Naturalne metody dbania o swoje zdrowie oraz urodę cieszą się stale rosnącym zainteresowaniem. Wśród nich zdecydowanie wyróżnia się kinesjotaping. Kolorowe taśmy na twarzy działają cuda. Poznaj je bliżej!
Kinesjotaping to inaczej plastrowanie dynamiczne, choć bywa też określane po prostu jako taping. To genialny sposób na młodszy wygląd, daje naprawdę spektakularne efekty. Może być stosowany samodzielnie lub jako uzupełnienie automasażu oraz jogi twarzy.
Dotychczas specjalne taśmy – tejpy – były naklejane na nasze ciało przez fizjoterapeutów wyłącznie w celach rehabilitacyjnych. Zmienił to doktor Kenzo Kase – opracował metodę używania taśm w celach kosmetycznych. Kluczem jest nie tylko dobranie właściwej taśmy, ale przede wszystkim sam sposób jej aplikacji.
Ogromną zaletą tapingu jest to, że przyklejone tejpy pracują przez cały czas, nawet gdy śpimy (nie przyklejamy ich na chwilę!). To sprawia, że są niezwykle wygodną metodą walki z upływem czasu. Tego typu zabiegi są przeznaczone głównie dla osób, u których zaczynają pojawiać się pierwsze oznaki starzenia.

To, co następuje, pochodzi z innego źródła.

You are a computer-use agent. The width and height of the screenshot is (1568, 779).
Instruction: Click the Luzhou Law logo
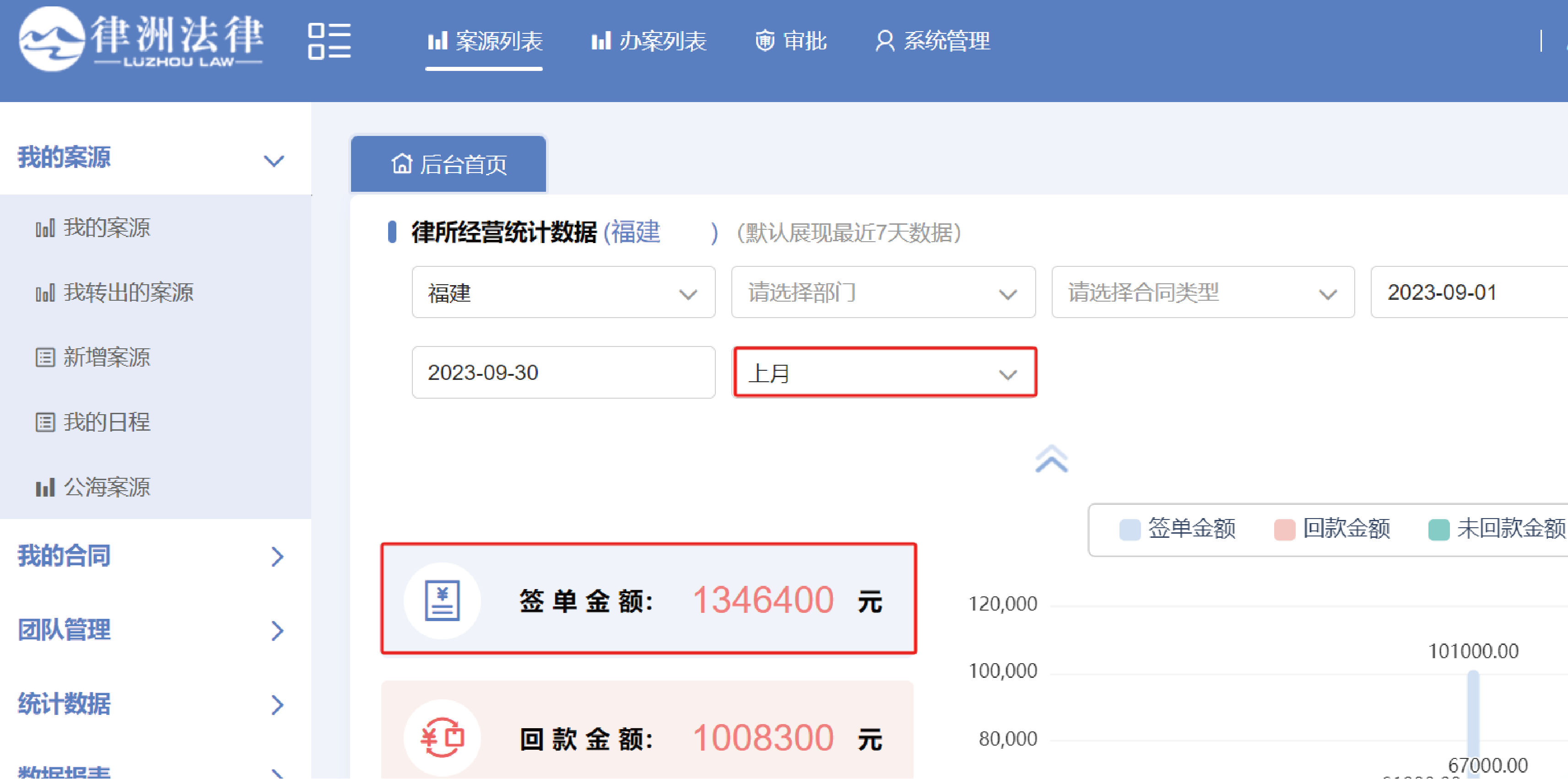click(141, 39)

Mowa między innymi o zmarszczkach, ale też utracie jędrności skóry, napięcia mięśni, obrzękach w okolicy oczu i całej twarzy oraz szyi, jak również przy drugim podbródku. Oczywiście nic nie stoi na przeszkodzie, by kinesjotaping stosować prewencyjnie.
Wiele osób może się zastanawiać, co właściwie da nam przyklejenie do twarzy taśm, czy możemy liczyć na jakąkolwiek poprawę albo różnicę w wyglądzie. Prawidłowo wykonany taping rozluźnia mięśnie, wspomaga ich pracę, wzmacnia je. Poprawia też jakość tkanek.
Ponadto usprawnia działanie układu limfatycznego i krążenia krwi, dzięki czemu pozbywamy się niechcianych obrzęków i opuchlizny. Co więcej, pomagają walczyć ze wspomnianym wcześniej drugim podbródkiem, a nawet są w stanie wygładzić blizny.
Kinesjotaping nie tylko wygładza skórę i zmniejsza widoczność zmarszczek, ale też poprawia owal twarzy, daje efekt liftingu.
Powyższe zalety i efekty, jakie daje kinesjotaping, są nieocenione, jednak to jeszcze nie wszystko. Specjalne taśmy mogą pomóc nawet w dolegliwościach, jakie odczuwamy w trakcie zapalenia zatok, a nawet przeziębienia. Jak to działa? Przede wszystkim chodzi o złagodzenie bólu i ucisku w okolicy mięśnia podłużnego twarzy.
Tego typu metoda jest też stosowana w logopedii. Za prawidłową wymowę – zarówno u dorosłych, jak i dzieci, odpowiadają między innymi mięśnie twarzy. Naklejone w odpowiedni sposób plastry pozwalają wzmocnić je i poprawić.
Każdy zabieg zawsze wiąże się z różnymi przeciwwskazaniami. Tak samo jest w przypadku kinesjotapingu, choć ta lista jest krótka. Zdecydowanie nie jest to zabieg dla osób uczulonych na którykolwiek składnik taśm. Zrezygnować muszą też osoby ze stanami zapalnymi, podrażnieniami i infekcjami skórnymi, ze świeżymi ranami i bliznami w miejscu przyklejania tejpów oraz zmagających się z zakrzepicą żył.